Abstract:
A backlight unit of a display apparatus is provided. The backlight unit includes a display housing, a light source which is arranged along an inner circumference the display housing, a light guide plate through which light of the light source is transmitted, and which forms surface light, an optical sheet which is disposed on an upper side of the light guide plate to upwardly diffuse the light of the light source transmitted through the light guide plate, a plurality of first fixing units, each of which fix both the light guide plate and the optical sheet, a plurality of second fixing units which support only the light guide plate, and a support frame which is connected to the display housing to fix the optical sheet to the display housing provisionally, and has a window formed on a surface corresponding to the light guide plate to allow light to pass therethrough.

Description:
CROSS-REFERENCE TO RELATED APPLICATIONS 
     This application claims priority from Korean Patent Application No. 10-2009-0045364, filed on May 25, 2009, and No. 10-2010-0044999, filed on May 13, 2010, in the Korean Intellectual Property Office, the disclosure of which is incorporated herein by reference in its entirety. 
     BACKGROUND 
     1. Field 
     Apparatuses consistent with the inventive concept relate to a display apparatus, and more particularly, to a structure that fixes a light guide plate (LGP) and an optical sheet in a backlight unit (BLU) of a display apparatus. 
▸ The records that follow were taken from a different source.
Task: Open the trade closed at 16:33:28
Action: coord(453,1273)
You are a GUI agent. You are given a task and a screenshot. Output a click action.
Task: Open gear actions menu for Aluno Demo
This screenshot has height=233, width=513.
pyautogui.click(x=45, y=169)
     2. Description of the Related Art 
     Display apparatuses employing thin-film transistor liquid crystal display (TFT-LCD) panels require backlight units (BLUs) to display images. Generally, cold cathode fluorescent lamps (CCFLs) are widely used as light sources of BLUs. However, recently, CCFLs are being replaced with light emitting diodes (LEDs) as a result of restriction on use of mercury and an increase in demand for slimmer display apparatuses. 
     BLUs may be edge-type BLUs or direct-lighting type BLUs according to the location of LEDs used as light sources of BLUs. In the case of an edge-type BLU, a light source is disposed around a light guide plate (LGP) corresponding to a frame of the BLU, and an optical sheet is disposed on a rear surface of the LGP in order to uniformly diffuse light of the light source passing through the LGP to equalize brightness of the LGP. 
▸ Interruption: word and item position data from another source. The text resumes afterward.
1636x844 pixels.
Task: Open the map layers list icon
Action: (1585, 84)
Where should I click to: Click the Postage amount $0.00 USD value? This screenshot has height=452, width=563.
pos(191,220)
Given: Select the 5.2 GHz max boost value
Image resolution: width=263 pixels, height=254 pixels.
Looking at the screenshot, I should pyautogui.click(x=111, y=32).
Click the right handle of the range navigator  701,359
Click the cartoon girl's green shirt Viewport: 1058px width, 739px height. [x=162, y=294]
     The LGP is fixed and separated from the light source by a predetermined distance to prevent the LGP which is made of resin materials from being thermally deformed by heat generated by lighting the LED. In order to fix the LGP, the LGP includes a plurality of fixing projections such as studs which are disposed at regular intervals on a housing of a display apparatus, and a plurality of support grooves into which the plurality of fixing projections are inserted. Accordingly, the LGP may be fixed by connection of the fixing projections and the support grooves. The fixing projections are sufficiently thick to support the weight of the LGP. Additionally, the support grooves are disposed to correspond to the fixing projections or at appropriate intervals, based on an amount of the LGP to be constricted, expanded or dropped down. 
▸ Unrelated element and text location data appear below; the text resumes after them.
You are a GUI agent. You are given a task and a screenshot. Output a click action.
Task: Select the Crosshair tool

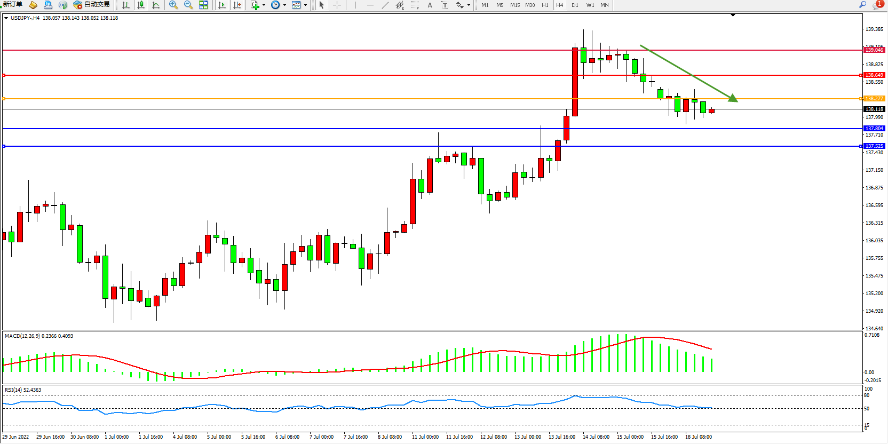click(x=337, y=5)
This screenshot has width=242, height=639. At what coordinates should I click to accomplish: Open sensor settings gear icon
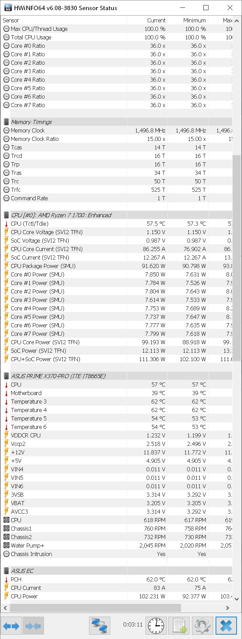(x=202, y=625)
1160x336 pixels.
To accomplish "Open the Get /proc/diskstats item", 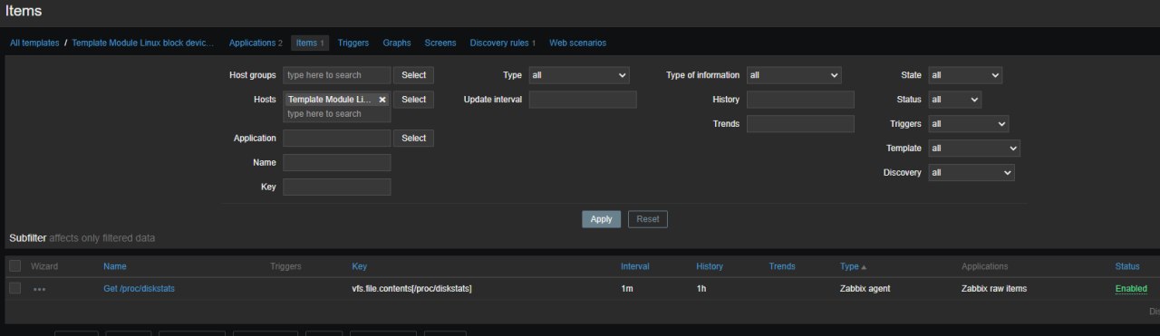I will tap(139, 289).
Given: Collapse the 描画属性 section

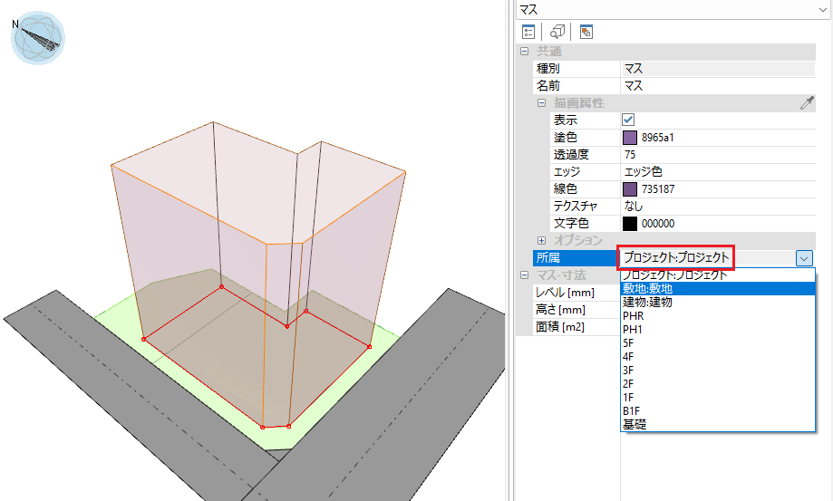Looking at the screenshot, I should (541, 103).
     Additionally, the optical sheet needs to be attached to the LGP. The optical sheet has a predetermined pattern formed thereon to enable the light of the LED transmitted through the LGP to be appropriately diffused, so that a constant brightness of the LGP may be maintained. However, if the optical sheet is moved, a light leakage phenomenon may occur, so there is a need to accurately fix the optical sheet in an appropriate position. Accordingly, the optical sheet requires a plurality of openings, so as to be hung on a sheet hanger connected to the housing of the display apparatus. 
     Considering characteristics of edge-type BLUs, the fixing projections and sheet hanger need to be disposed proximate the light source. However, in this situation, grooves need to be formed on a portion of the LGP which faces the fixing projections and sheet hanger, so that the fixing projections and sheet hanger may pass through the grooves. Accordingly, it is impossible to avoid loss of light in the portion where the grooves are formed. Therefore, there is a need to carefully take into consideration the mounting location, the size and the number of fixing projections and sheet hanger. 
     SUMMARY 
     Exemplary embodiments may overcome the above disadvantages and other disadvantages not described above. Also, an exemplary embodiment is not required to overcome the disadvantages described above, and an exemplary embodiment of the present invention may not overcome any of the problems described above. 
     One or more exemplary embodiments provide a BLU of a display apparatus which has an improved structure to reduce the number of working processes and manufacturing cost of component parts and to minimize loss of light of the BLU. 
     According to an aspect of one or more exemplary embodiments, there is provided a BLU of a display apparatus, the BLU including a display housing, a light source which is arranged along an inner circumference the display housing, a light guide plate through which light of the light source is transmitted, and which forms surface light, an optical sheet which is disposed on an upper side of the light guide plate to upwardly diffuse the light of the light source transmitted through the light guide plate, a plurality of first fixing units, each of which fix both the light guide plate and the optical sheet, a plurality of second fixing units which support only the light guide plate, and a support frame which is connected to the display housing to fix the optical sheet to the display housing provisionally, and has a window formed on a surface corresponding to the light guide plate to allow light to pass therethrough, wherein the light source, the light guide plate, the first fixing units, and the second fixing units are disposed between the display housing and the support frame. 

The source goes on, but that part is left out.